Stored records:
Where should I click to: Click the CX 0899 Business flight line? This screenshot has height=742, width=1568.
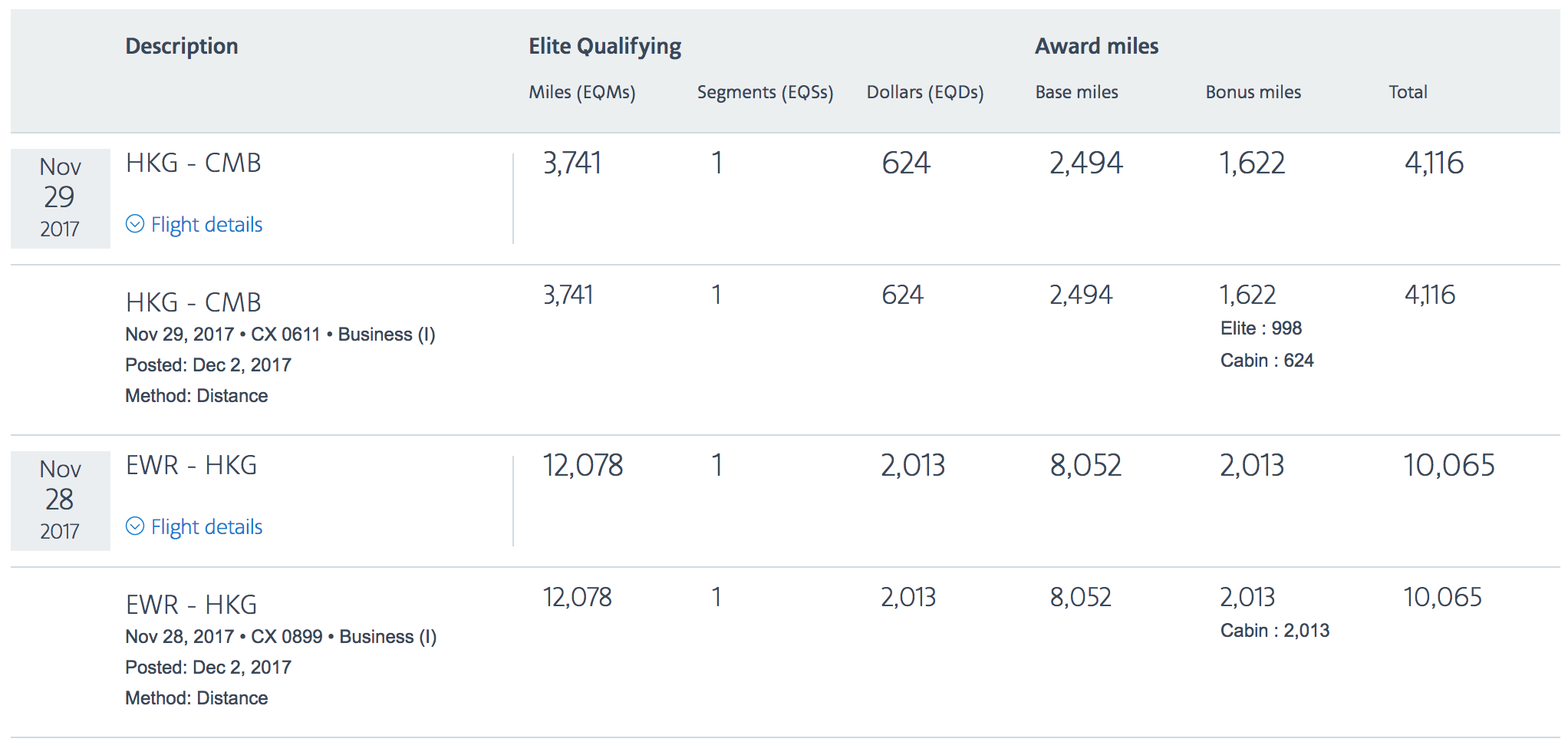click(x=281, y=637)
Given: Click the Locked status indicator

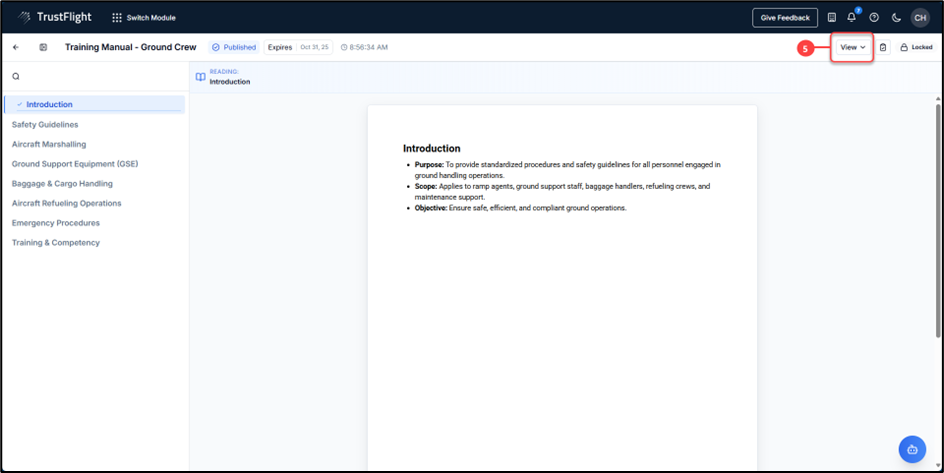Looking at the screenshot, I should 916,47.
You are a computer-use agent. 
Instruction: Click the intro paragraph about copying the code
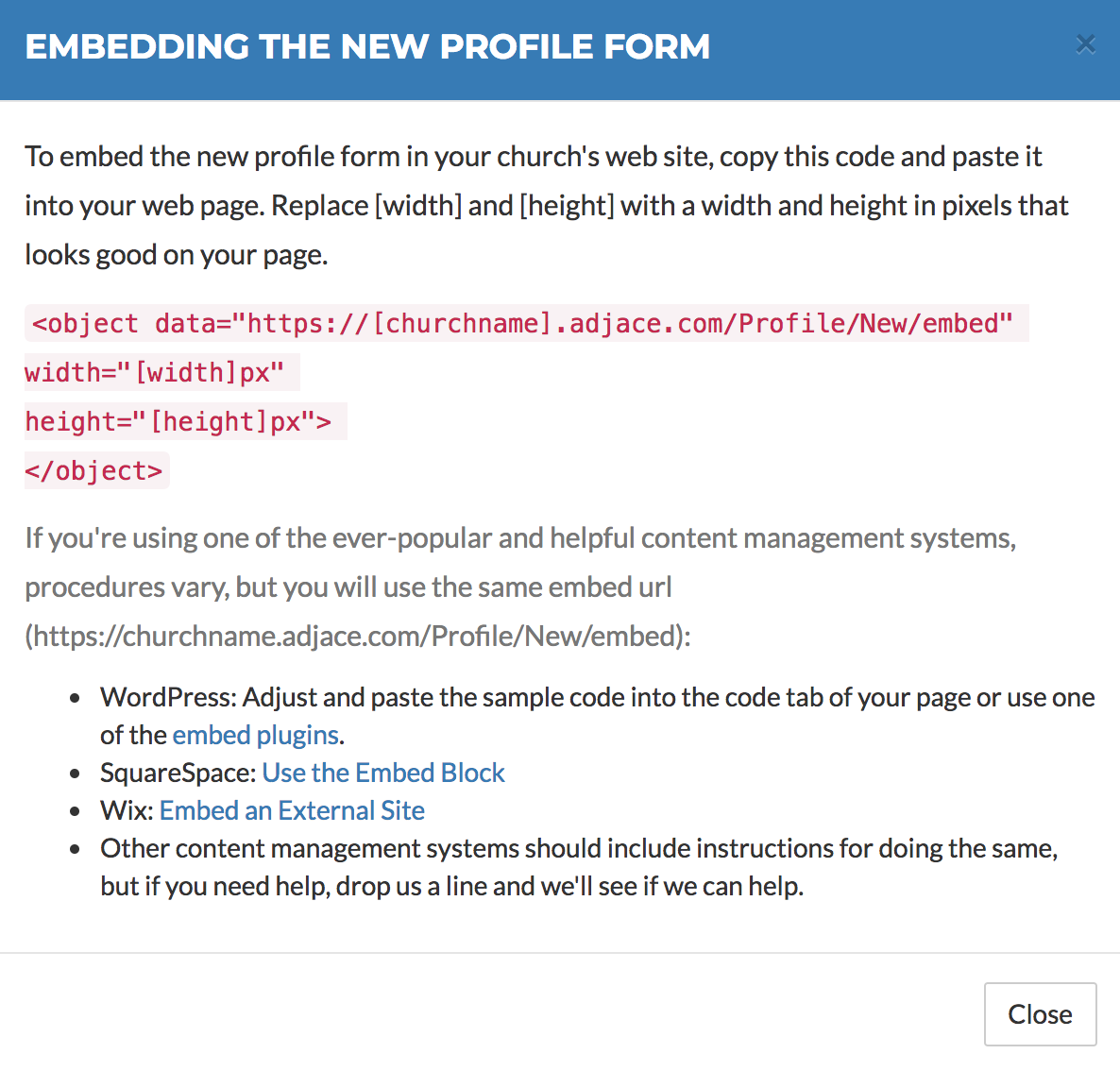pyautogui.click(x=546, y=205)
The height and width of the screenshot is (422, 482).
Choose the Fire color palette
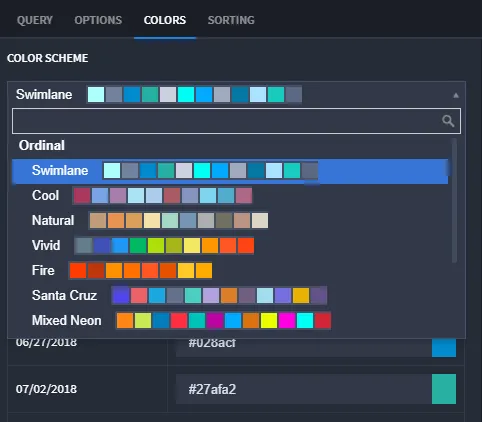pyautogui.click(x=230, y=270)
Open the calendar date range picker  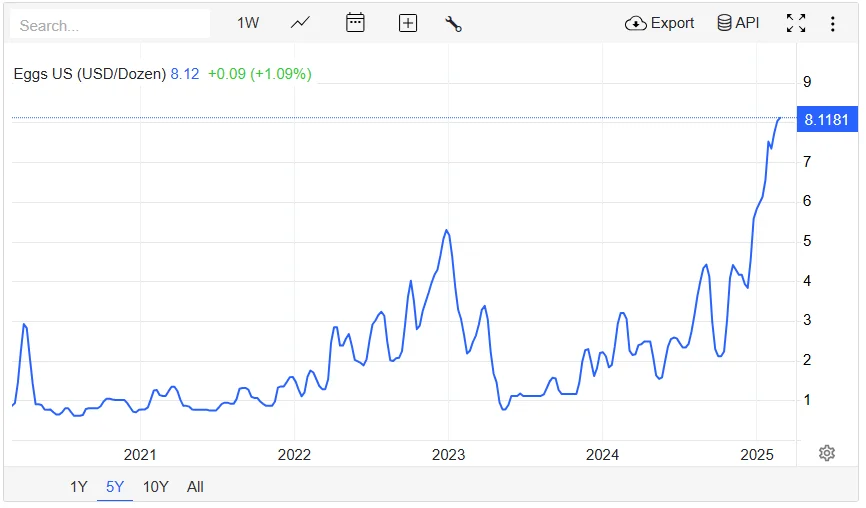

WHAT YOU SHOULD DO →
Please copy exactly the lines from the one containing "Choose the Fire color palette" through the end of the records above, leaving out every picture.

ANSWER SPACE →
Choose the Fire color palette
pyautogui.click(x=230, y=270)
Open the calendar date range picker  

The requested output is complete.